5 裁判所が認定した債務者システム(疎乙1,2、8ないし10)
1) 利用者は、そのパソコン等により、PHS通信サービス・アナログ回線・ISDN電話回線を通じて、債務者が各地のアクセスポイントに設置したアクセスサーバに接続する。
2) 利用者がそのID及びパスワードを東京に設置されている認証サーバに送信すると、認証サーバに登録されている利用者のID及びパスワードと一致するかどうかの認証を行う。
3) 一致した場合、認証サーバはダイヤルアップ接続を許可し、利用者は、債務者システムを通じてインターネットに接続することができる。
4)(プリペイド方式を利用した場合の課金システム)
@ 債務者は、認証サーバが管理する利用者の接続記録を参照して、各利用者の各月の接続時間を計算し、150時間を越える時間数(1時間未満は切り上げる。)に200円を乗じた金額に、有料オプションサービス料金を加え、これに消費税相当額を加算した金額を、認証サーバの顧客データ中のプリペイド残金から控除する。

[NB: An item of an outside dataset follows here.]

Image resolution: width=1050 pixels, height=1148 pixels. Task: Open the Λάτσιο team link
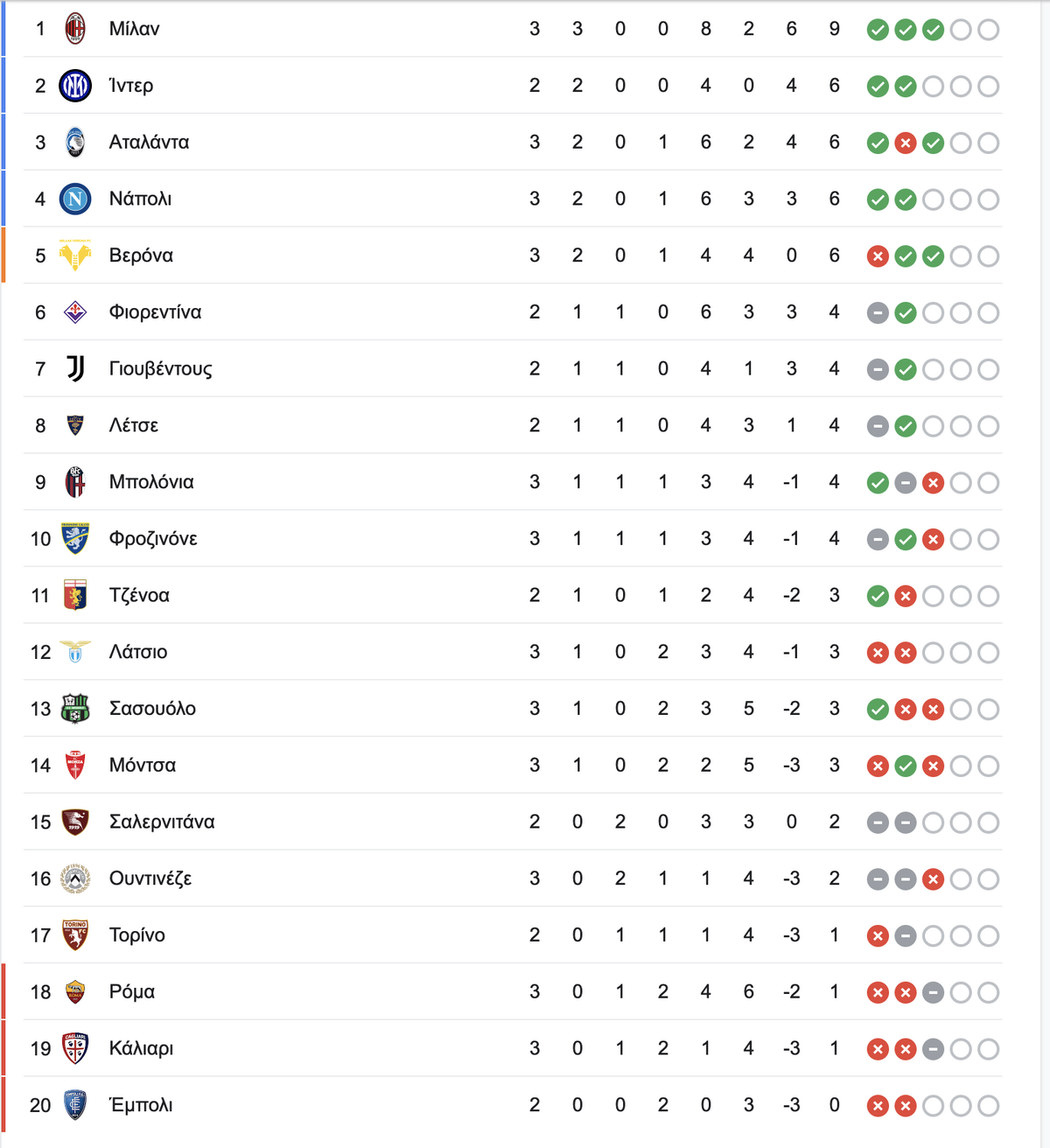coord(138,652)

A債務者は、プリペイド残金が1000円未満になった利用者に対しては追加振込を求める旨の、プリペイド残金がマイナスになった利用者に対しては、使用継続をするためには指定日までに入金するよう求める旨の電子メールをそれぞれ送信する。
B 残金マイナスの者が指定日までに残金を振り込まなかった場合、認証サーバの個人情報を操作して接続できないようにする。

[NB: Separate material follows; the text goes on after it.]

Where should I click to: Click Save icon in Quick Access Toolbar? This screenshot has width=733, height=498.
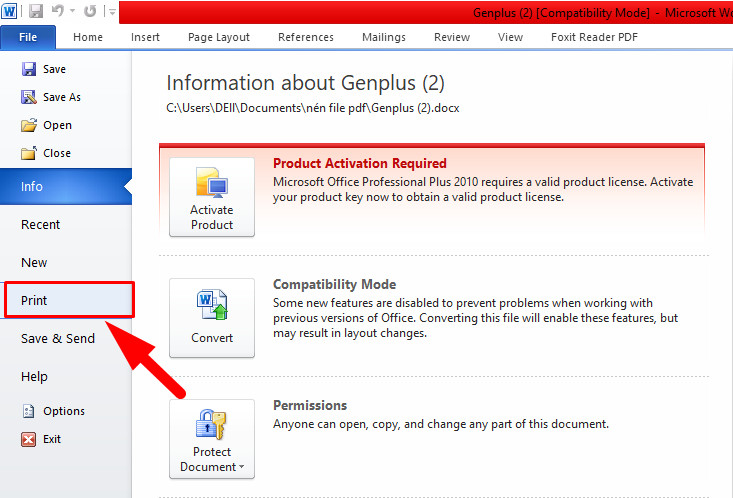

C 課金処理及び認証停止処理は、毎月1回、債務者のシステム管理者が債務者本社内のPCを利用して行う。
第4 裁判所の判断
   構成要件ABについては、言及なし。
   CDEについては、1事件と同様の判断方法で、充足しないと判断。
 
 
(検 討)
1 ビジネスモデル特許に関する裁判所の判断
本件における判断手法は、通常の特許侵害訴訟の場合と特に異なるものではない。
2 債務者物件(システム)の特定と裁判所の積極的判断
本件決定によれば、本件では、債務者システムに関して、債権者・債務者双方の主張が一致しておらず、債権者の疎明も不十分とされた。そこで、裁判所としてはこのことをもって債権者の申立を却下することが出来るところ、本件裁判所は、それに留まらず、「念のため」として債務者のシステムに関し積極的な認定をしている。
3 均等論
平成10年の最高裁判決により、均等論は正面から肯定されたが、本件決定から判断する限り、本件債権者システムと本件債務者システムを均等と判断するのは困難であるように思われる。
4 証拠収集の困難性
申立にあたり、債権者は、債務者物件を把握する必要があるが、ビジネスモデル特許においては、その把握がより困難となるケースが数多く発生するのではないか。